Passage shown —
March 19, 2019
There’s a response mode I go into when there is a mass killing, especially one by a white supremacist. I am called to write and comment on the news about toxic masculinity or my long research on right-wing extremists who want to spark joy among racists and launch a revolution to make America and Western Civilization “great” again. I give good soundbites to translate complex issues for the armchair sociologist. I’ve been through the drill dozens of time. “Something horrible happened in the world. I’m gonna be busy.”
The double mosque attack in Christchurch on Friday that killed 50 worshipers felt different. And not just because it happened in the violence-averse island nation of New Zealand. Maybe it was that I had just been to a meeting at the Muslim Education Trust (MET), a local Muslim school, community center, and mosque. We were starting to plan an educational event on the issue of Islamophobia. Maybe it was because I have to Muslim students in my Friday sociology class from Libya and Iraq. It certainly wasn’t because there was anything unique about the attacker. He was cut the white nationalist playbook, half Dylann Roof, half Timothy McVeigh.

Data records:
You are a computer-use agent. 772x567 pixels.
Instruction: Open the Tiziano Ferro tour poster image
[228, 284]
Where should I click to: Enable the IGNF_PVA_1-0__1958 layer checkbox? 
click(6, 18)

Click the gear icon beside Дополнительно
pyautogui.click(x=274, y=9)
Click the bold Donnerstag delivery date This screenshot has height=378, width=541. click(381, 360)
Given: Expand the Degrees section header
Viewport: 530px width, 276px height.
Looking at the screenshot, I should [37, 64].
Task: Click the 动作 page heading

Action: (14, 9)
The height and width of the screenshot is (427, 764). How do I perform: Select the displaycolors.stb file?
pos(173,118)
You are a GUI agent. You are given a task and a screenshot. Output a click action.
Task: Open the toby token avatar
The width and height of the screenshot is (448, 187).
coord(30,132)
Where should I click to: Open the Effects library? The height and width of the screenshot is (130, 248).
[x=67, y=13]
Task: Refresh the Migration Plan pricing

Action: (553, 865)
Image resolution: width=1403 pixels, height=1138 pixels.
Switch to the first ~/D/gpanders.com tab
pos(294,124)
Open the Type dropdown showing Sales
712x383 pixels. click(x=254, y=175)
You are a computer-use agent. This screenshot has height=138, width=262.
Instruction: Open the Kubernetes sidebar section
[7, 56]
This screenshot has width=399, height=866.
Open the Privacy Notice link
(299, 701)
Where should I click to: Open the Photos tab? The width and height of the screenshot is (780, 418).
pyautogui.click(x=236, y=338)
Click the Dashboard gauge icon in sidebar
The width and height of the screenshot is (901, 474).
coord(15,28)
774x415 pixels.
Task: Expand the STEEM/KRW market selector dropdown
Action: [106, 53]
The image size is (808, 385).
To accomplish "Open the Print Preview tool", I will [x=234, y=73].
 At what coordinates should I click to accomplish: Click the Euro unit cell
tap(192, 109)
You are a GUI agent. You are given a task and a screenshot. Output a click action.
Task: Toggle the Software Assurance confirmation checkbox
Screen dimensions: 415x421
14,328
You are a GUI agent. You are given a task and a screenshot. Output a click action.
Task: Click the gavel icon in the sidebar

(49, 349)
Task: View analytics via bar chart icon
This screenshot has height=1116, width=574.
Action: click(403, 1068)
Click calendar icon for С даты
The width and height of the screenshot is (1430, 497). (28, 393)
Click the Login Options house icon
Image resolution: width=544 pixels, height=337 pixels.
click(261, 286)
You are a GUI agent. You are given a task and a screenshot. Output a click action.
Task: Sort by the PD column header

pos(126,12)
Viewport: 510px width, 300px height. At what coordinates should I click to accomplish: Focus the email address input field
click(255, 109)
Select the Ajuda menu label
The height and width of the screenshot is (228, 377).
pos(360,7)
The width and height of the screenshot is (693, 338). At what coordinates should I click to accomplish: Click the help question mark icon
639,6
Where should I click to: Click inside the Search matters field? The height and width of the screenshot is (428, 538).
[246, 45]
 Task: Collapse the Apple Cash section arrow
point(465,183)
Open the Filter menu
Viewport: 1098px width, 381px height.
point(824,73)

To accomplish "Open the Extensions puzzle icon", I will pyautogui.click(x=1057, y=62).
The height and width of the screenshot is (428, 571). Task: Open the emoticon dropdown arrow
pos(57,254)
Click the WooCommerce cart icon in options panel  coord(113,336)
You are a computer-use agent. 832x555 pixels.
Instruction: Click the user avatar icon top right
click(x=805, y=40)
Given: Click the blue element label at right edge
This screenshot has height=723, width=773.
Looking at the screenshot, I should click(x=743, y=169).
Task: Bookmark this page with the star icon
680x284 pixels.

Task set —
1. List every country named in the Christchurch passage.
2. Please quote the Christchurch passage from "The double mosque" to "half Timothy McVeigh.".

Answers to the problems —
1.
America
New Zealand
Libya
Iraq

2.
The double mosque attack in Christchurch on Friday that killed 50 worshipers felt different. And not just because it happened in the violence-averse island nation of New Zealand. Maybe it was that I had just been to a meeting at the Muslim Education Trust (MET), a local Muslim school, community center, and mosque. We were starting to plan an educational event on the issue of Islamophobia. Maybe it was because I have to Muslim students in my Friday sociology class from Libya and Iraq. It certainly wasn’t because there was anything unique about the attacker. He was cut the white nationalist playbook, half Dylann Roof, half Timothy McVeigh.